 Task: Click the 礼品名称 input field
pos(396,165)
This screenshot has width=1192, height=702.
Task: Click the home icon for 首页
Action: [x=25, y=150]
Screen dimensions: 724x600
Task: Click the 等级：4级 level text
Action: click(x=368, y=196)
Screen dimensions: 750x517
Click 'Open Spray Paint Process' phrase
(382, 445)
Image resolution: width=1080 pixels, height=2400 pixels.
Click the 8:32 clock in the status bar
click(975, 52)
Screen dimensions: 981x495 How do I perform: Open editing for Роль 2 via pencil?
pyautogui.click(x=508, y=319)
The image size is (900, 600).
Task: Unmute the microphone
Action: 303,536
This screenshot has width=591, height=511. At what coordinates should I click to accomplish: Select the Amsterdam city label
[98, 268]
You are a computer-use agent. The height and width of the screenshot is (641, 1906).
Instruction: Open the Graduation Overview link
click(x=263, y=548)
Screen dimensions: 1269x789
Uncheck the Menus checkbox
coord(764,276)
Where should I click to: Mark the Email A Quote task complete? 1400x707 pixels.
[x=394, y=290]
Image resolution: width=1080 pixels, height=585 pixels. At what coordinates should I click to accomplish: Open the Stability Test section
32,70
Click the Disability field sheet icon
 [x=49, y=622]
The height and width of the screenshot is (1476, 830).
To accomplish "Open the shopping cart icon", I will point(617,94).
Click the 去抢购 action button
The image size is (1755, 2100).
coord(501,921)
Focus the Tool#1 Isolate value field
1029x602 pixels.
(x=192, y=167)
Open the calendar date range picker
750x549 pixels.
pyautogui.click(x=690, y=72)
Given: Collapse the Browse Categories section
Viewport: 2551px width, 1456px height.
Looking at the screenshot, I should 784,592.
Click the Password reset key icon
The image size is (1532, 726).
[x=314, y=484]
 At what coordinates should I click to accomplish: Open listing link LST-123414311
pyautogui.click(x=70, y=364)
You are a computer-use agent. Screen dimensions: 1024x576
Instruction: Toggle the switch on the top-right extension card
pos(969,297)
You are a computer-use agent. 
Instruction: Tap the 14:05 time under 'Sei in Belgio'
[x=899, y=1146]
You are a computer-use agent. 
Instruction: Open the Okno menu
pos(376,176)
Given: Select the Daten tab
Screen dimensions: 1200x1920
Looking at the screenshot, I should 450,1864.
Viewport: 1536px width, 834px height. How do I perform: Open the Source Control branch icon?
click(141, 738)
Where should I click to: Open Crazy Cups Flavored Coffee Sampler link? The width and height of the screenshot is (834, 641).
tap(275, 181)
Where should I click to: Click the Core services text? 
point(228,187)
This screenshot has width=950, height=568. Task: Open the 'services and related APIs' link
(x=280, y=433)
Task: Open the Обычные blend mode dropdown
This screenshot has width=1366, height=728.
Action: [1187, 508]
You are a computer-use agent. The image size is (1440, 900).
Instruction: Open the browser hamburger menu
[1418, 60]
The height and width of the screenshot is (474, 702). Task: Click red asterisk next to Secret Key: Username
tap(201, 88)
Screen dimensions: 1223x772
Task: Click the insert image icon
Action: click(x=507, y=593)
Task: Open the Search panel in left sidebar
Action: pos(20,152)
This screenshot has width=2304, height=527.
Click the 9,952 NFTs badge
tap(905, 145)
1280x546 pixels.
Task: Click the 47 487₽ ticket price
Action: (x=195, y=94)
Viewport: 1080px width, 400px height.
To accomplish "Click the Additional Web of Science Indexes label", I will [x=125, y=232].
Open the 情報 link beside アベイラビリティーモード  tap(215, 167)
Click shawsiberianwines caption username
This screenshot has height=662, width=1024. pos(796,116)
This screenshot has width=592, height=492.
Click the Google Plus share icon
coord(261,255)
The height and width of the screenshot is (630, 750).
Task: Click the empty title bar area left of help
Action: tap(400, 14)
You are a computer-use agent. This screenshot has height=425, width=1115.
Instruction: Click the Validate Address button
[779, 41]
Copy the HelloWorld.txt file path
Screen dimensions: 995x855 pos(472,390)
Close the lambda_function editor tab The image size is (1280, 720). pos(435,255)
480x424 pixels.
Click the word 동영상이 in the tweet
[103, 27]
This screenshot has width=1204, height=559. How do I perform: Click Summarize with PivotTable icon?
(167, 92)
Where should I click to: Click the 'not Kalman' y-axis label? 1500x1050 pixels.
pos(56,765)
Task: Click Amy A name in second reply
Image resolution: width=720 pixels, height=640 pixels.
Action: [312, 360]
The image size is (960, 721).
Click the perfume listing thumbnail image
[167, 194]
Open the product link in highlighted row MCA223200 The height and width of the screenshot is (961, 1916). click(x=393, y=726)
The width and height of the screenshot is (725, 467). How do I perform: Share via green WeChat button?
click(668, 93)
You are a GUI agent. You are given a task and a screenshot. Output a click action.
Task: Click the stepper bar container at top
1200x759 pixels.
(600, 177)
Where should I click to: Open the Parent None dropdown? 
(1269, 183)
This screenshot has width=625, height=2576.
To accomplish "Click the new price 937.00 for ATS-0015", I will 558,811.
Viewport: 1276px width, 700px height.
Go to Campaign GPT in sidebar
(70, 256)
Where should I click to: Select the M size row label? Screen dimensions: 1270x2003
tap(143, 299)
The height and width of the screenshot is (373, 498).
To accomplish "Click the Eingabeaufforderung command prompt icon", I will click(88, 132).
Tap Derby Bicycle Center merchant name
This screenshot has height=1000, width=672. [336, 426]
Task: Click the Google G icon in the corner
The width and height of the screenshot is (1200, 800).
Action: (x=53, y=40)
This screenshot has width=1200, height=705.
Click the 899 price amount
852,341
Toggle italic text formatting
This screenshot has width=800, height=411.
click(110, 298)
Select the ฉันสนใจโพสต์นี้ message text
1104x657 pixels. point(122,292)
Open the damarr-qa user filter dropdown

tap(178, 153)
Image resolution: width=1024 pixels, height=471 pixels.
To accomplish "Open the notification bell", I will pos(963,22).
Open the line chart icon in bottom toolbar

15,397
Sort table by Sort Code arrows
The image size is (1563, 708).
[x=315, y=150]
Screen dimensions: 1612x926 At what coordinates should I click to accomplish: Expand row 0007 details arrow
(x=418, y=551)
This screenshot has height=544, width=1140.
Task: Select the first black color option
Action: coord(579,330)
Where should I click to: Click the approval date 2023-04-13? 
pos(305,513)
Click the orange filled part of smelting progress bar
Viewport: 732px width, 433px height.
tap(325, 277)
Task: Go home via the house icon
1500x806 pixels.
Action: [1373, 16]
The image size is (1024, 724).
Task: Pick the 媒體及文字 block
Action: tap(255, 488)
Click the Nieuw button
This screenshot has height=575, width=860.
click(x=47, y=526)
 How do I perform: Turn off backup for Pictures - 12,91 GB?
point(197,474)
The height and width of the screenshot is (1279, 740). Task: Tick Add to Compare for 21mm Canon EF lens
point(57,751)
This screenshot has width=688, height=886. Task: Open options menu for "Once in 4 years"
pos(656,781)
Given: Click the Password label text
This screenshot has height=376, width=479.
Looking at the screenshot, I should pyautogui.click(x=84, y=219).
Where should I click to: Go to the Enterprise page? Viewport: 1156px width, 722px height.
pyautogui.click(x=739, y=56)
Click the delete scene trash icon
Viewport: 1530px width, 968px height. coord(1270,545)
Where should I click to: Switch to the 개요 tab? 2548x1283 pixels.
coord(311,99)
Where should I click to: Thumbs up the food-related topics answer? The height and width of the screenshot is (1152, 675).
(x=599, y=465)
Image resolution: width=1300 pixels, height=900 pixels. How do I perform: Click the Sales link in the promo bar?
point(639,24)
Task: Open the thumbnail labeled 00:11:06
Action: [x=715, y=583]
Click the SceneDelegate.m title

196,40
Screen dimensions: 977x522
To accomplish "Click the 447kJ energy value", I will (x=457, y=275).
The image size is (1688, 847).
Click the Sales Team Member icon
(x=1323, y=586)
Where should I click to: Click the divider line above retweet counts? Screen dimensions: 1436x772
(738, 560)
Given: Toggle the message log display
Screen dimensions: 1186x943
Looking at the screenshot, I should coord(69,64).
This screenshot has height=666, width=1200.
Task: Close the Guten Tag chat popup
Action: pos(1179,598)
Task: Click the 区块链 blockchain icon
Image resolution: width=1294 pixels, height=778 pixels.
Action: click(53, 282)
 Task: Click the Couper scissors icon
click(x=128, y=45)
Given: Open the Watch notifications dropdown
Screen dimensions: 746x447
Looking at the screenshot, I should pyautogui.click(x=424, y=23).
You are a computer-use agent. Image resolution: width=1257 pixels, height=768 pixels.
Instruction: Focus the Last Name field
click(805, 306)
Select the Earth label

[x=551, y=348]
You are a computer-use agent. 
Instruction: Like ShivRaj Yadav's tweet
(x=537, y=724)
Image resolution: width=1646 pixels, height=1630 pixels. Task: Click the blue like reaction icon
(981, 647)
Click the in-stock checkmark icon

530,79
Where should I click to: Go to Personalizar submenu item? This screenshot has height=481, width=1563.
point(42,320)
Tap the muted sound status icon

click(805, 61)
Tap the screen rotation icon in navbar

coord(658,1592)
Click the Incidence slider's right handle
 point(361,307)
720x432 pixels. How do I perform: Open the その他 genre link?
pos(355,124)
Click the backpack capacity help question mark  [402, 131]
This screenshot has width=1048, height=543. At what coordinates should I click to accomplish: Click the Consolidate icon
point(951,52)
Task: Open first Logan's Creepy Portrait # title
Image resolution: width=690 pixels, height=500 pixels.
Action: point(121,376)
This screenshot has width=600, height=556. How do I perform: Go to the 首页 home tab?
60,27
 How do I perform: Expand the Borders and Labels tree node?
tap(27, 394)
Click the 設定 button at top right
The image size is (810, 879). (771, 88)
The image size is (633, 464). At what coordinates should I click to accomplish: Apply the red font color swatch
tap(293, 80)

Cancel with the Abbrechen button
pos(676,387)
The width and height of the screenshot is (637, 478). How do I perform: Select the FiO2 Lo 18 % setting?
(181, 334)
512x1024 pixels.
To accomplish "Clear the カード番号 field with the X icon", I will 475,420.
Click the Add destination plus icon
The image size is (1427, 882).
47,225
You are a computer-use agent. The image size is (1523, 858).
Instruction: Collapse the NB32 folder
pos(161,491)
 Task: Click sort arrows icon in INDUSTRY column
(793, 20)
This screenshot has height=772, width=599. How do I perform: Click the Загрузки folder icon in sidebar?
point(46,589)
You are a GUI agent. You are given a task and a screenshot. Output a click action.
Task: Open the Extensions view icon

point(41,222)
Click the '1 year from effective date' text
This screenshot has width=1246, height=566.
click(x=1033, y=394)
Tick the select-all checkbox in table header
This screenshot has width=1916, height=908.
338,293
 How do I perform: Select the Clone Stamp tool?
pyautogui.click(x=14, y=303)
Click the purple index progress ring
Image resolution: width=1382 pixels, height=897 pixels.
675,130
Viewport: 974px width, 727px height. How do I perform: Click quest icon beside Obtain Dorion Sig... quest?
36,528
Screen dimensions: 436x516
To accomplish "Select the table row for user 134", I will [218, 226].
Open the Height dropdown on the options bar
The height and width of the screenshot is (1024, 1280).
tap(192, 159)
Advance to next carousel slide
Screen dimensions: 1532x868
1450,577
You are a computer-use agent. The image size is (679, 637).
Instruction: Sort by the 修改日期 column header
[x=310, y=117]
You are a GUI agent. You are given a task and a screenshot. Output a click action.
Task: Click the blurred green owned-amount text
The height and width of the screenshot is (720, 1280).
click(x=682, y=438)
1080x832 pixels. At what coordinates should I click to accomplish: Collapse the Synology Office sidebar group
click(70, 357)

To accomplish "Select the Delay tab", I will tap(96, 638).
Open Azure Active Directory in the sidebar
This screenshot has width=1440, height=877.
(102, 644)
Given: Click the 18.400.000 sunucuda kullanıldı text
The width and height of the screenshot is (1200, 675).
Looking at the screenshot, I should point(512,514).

++++++++++++++++++++

▸ **Your goal**
For every line in the material above, note whether the word "Password" appears, then state the number of lines where it does and nothing else.

▸ **Task answer**
2